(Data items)
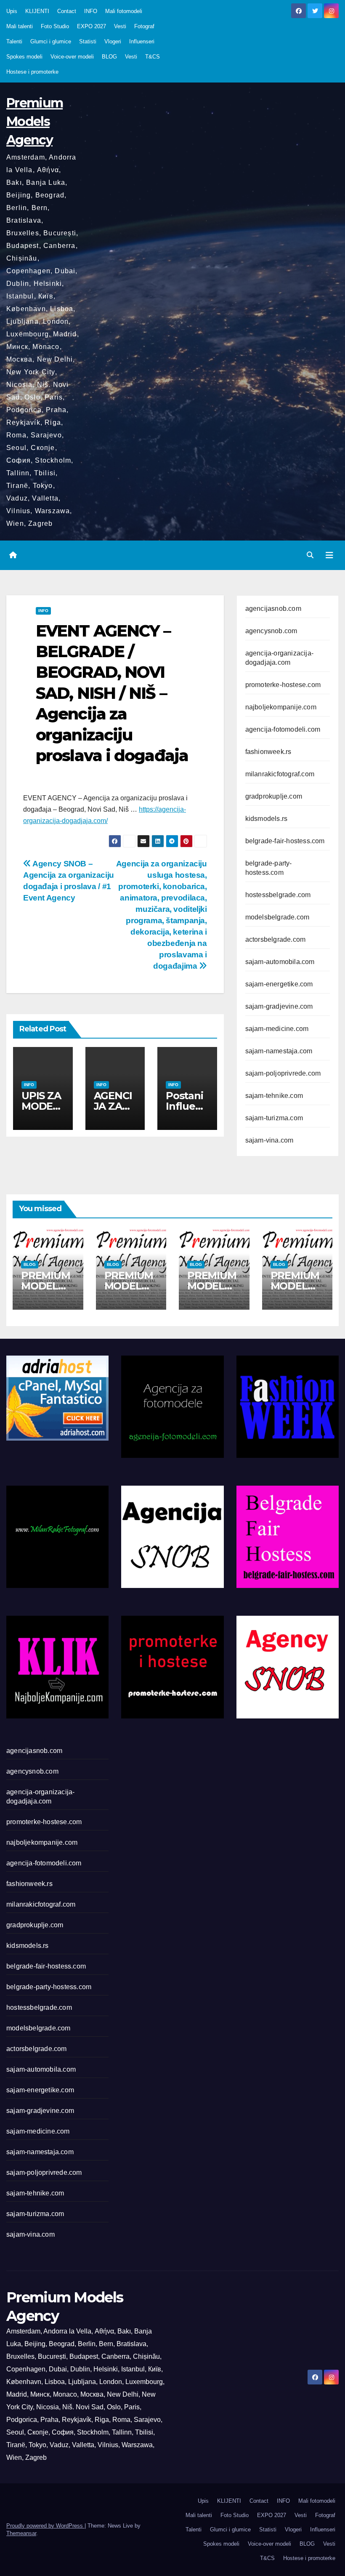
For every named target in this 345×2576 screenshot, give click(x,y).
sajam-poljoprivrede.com (283, 1073)
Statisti (87, 41)
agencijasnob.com (273, 608)
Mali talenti (19, 26)
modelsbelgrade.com (277, 917)
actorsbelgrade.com (275, 939)
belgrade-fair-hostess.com (285, 840)
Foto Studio (55, 26)
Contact (66, 11)
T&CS (152, 56)
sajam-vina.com (269, 1140)
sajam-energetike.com (279, 984)
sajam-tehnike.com (274, 1095)
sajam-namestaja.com (279, 1051)
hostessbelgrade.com (278, 894)
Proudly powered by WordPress (45, 2526)
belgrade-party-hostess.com (48, 1986)
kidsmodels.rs (266, 818)
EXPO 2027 (91, 26)
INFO (90, 11)
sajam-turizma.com (274, 1118)
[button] (310, 555)
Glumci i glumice (50, 41)
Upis (11, 11)
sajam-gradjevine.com (279, 1006)
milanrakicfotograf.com (279, 774)
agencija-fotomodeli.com (283, 729)
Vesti (120, 26)
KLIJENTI (37, 11)
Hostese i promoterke (32, 72)
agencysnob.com (271, 630)
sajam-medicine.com (277, 1028)
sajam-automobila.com (280, 961)
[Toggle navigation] (329, 555)
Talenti (14, 41)
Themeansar (21, 2533)
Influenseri (141, 41)
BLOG (109, 56)
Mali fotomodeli (123, 11)
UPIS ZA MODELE (41, 1106)
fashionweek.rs (268, 751)
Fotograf (144, 26)
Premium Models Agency (34, 121)
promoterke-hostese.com (283, 684)
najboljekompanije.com (280, 707)
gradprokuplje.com (273, 796)
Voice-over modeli (72, 56)
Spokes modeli (24, 56)
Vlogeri (112, 41)
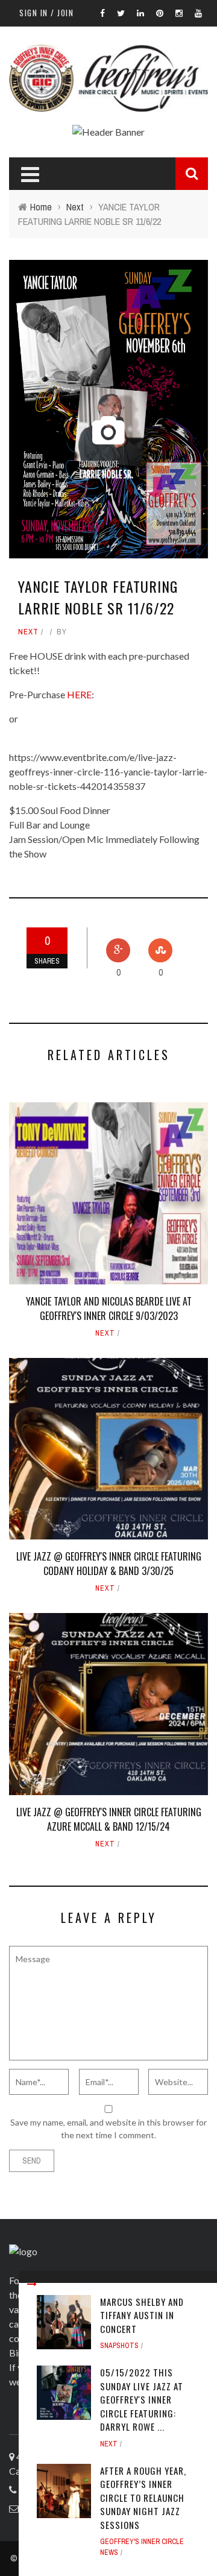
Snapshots (119, 2345)
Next (28, 632)
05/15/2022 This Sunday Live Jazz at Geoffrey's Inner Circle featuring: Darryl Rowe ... (141, 2399)
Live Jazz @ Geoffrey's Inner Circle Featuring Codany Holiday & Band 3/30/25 (108, 1563)
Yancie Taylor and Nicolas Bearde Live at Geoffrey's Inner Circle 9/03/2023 (109, 1308)
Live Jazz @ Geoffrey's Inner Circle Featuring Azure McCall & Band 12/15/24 (108, 1819)
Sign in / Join (46, 13)
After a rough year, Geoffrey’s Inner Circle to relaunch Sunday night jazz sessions (143, 2497)
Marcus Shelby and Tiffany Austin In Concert (142, 2315)
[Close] (32, 2284)
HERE (79, 694)
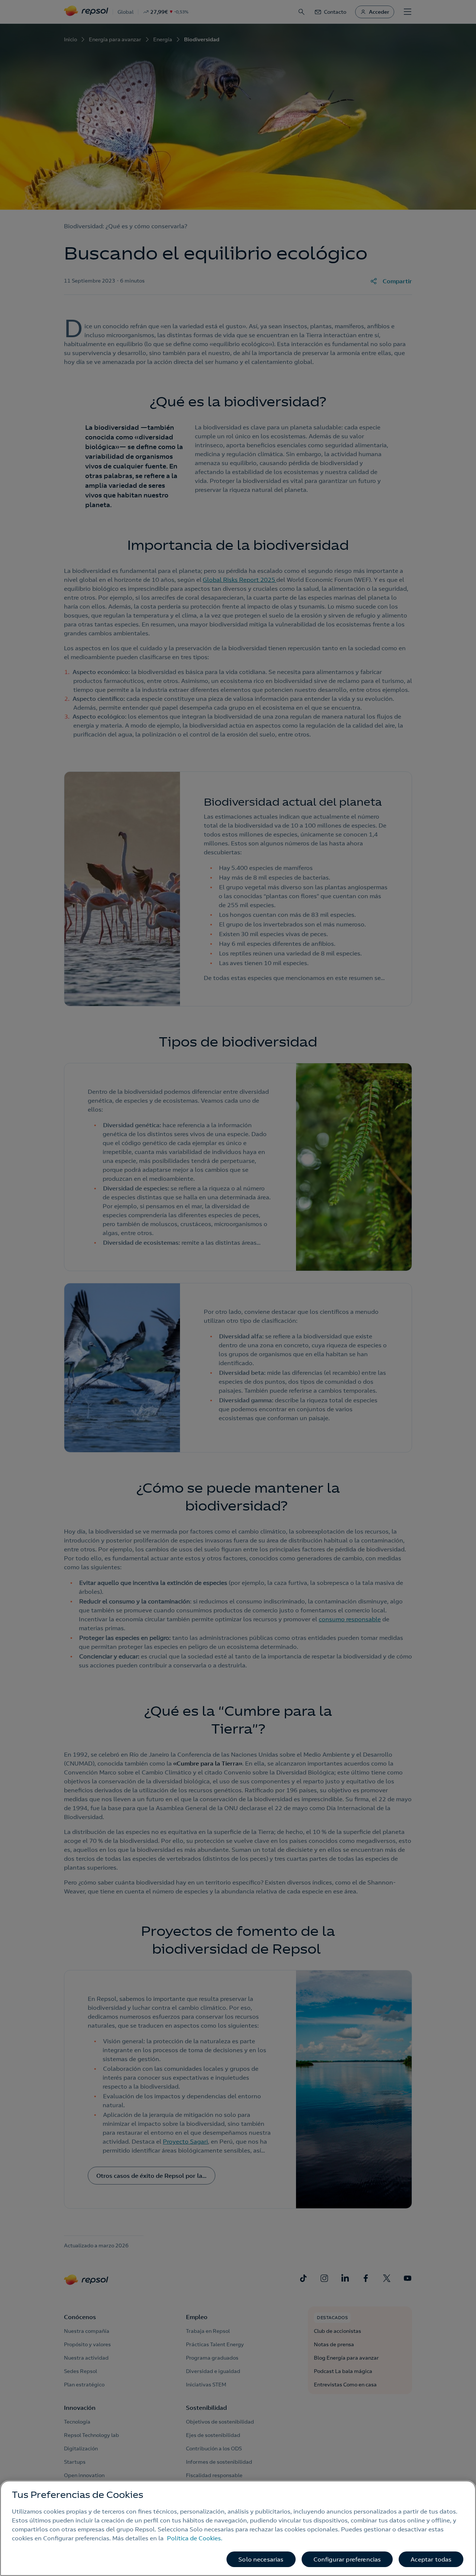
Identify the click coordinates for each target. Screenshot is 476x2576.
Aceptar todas (431, 2559)
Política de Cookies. (194, 2538)
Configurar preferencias (347, 2559)
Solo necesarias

_Exercise description_
Could you return all the entries exactly as they appear, minus the pictures?

_Result for this task_
For every named target in this 345×2576 screenshot, give click(x,y).
sajam-poljoprivrede.com (283, 1073)
Statisti (87, 41)
agencijasnob.com (273, 608)
Mali talenti (19, 26)
modelsbelgrade.com (277, 917)
actorsbelgrade.com (275, 939)
belgrade-fair-hostess.com (285, 840)
Foto Studio (55, 26)
Contact (66, 11)
T&CS (152, 56)
sajam-vina.com (269, 1140)
sajam-energetike.com (279, 984)
sajam-tehnike.com (274, 1095)
sajam-namestaja.com (279, 1051)
hostessbelgrade.com (278, 894)
Proudly powered by WordPress (45, 2526)
belgrade-party-hostess.com (48, 1986)
kidsmodels.rs (266, 818)
EXPO 2027 (91, 26)
INFO (90, 11)
sajam-turizma.com (274, 1118)
[button] (310, 555)
Glumci i glumice (50, 41)
Upis (11, 11)
sajam-gradjevine.com (279, 1006)
milanrakicfotograf.com (279, 774)
agencija-fotomodeli.com (283, 729)
Vesti (120, 26)
KLIJENTI (37, 11)
Hostese i promoterke (32, 72)
agencysnob.com (271, 630)
sajam-medicine.com (277, 1028)
sajam-automobila.com (280, 961)
[Toggle navigation] (329, 555)
Talenti (14, 41)
Themeansar (21, 2533)
Influenseri (141, 41)
BLOG (109, 56)
Mali fotomodeli (123, 11)
UPIS ZA MODELE (41, 1106)
fashionweek.rs (268, 751)
Fotograf (144, 26)
Premium Models Agency (34, 121)
promoterke-hostese.com (283, 684)
najboljekompanije.com (280, 707)
gradprokuplje.com (273, 796)
Voice-over modeli (72, 56)
Spokes modeli (24, 56)
Vlogeri (112, 41)
Snapshots (119, 2345)
Next (28, 632)
05/15/2022 This Sunday Live Jazz at Geoffrey's Inner Circle featuring: Darryl Rowe ... (141, 2399)
Live Jazz @ Geoffrey's Inner Circle Featuring Codany Holiday & Band 3/30/25 (108, 1563)
Yancie Taylor and Nicolas Bearde Live at Geoffrey's Inner Circle 9/03/2023 (109, 1308)
Live Jazz @ Geoffrey's Inner Circle Featuring Azure McCall & Band 12/15/24 (108, 1819)
Sign in / Join (46, 13)
After a rough year, Geoffrey’s Inner Circle to relaunch Sunday night jazz sessions (143, 2497)
Marcus Shelby and Tiffany Austin In Concert (142, 2315)
[Close] (32, 2284)
HERE (79, 694)
Identify the click coordinates for each target. Screenshot is 476x2576.
Aceptar todas (431, 2559)
Política de Cookies. (194, 2538)
Configurar preferencias (347, 2559)
Solo necesarias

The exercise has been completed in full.